The druid scowls. “Even if I am to go my own way, I still need to know how to get out of here.” She supposes he has a point. That doesn’t stop her from grumbling as she continues on her way out. Thankfully, she doesn’t come across the creepy little child. The Gods must have decided to grace her with one small miracle after high-jacking her body.
He stumbles on their way up the stairs, and Tanitha has to hold back her chuckle at his lack of grace. She thought all smazers were meant to be elegant and powerful beings. She had heard horror stories that suggested they were a master race of creatures that would soon take over her own world. While the latter seems to be coming true, the former remains to be seen.
They had undergone all of the nastiness that came with whatever plague ravaged their continent, and they had survived. There must be something inherently strong in their blood, right? At the thought of the disease, Tanitha inches away a little.
She wonders if smazers are carriers. Her lands have been considered mundaneless lands for centuries. Humans and their diseases aren’t common here. Throughout the decades, the lone wanderer or three have washed ashore and managed to survive. That being said, they have no overarching ruler, which is why a fraction of both the Velish and Trindanian troops have been allowed to camp on their coast. Though, the Tridanians seem to have been wiped out. The people of her lands, much like herself, never had to experience the horrors of this plague.

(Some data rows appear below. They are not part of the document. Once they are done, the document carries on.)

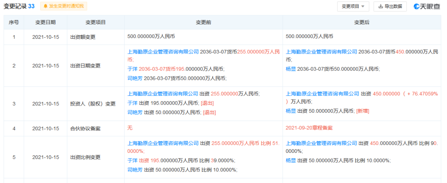Open 杨显 link in 出资比例变更 row

pos(291,160)
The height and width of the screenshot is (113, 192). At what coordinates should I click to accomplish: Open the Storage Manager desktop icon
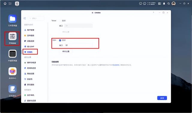point(13,55)
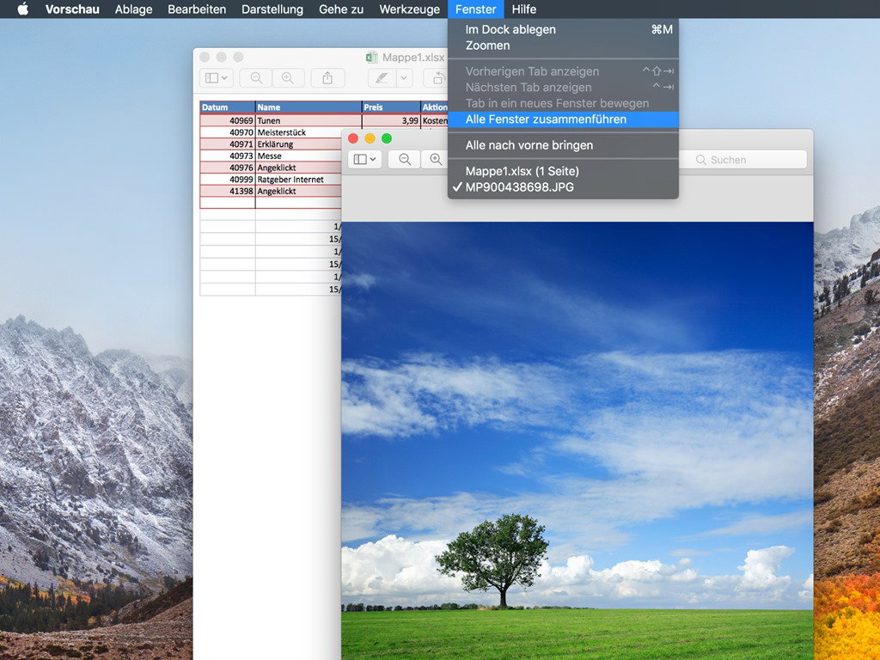Zoom out in the JPG image window

[x=405, y=160]
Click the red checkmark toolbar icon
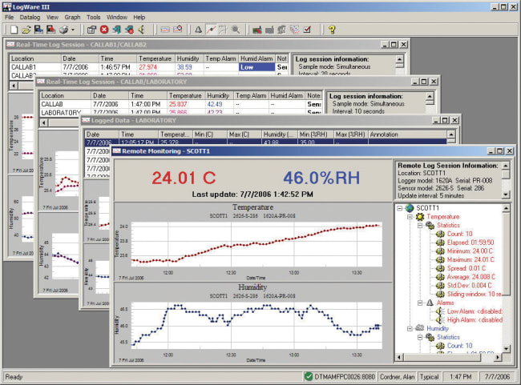 307,30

Some said it was because they were blessed by the Gods for their continuous devotion. Tanitha said it was because most of the people on her continent are nomadic creatures that understand the importance of taking care of the earth that grants them their energy. They don’t poison their lands, though the moonys had never had the connection to the Gods that the people of her lands had. They never understood it.
After seeing the wreckage that these armies have brought, Tanitha has no doubt now that they will indeed bring this disease with them. Whatever efforts that might have been made to keep that from happening would fail eventually.
The pair break through to the surface and Tanitha immediately turns left, entering into a light jog. It’s getting dark out, so she’ll need to find shelter soon. Creatures, bigger and stronger than the likes of her, enjoy prowling in the night’s shadows. Looking over her shoulder, she sees that the druid has stopped and is staring at the area in confusion.
“No. Don’t do it,” She begs herself. But then she looks up at the faded gray sky and realizes that it’s going to rain. She looks back to him. “Dammit!” She whispers to herself as she makes a large turn. “I’m definetly going to regret this.” She jogs back up to him, a scowl on her covered face. Without saying anything, she grabs and tugs on his arm.
He understands quickly and manages to keep up with her brisk pace.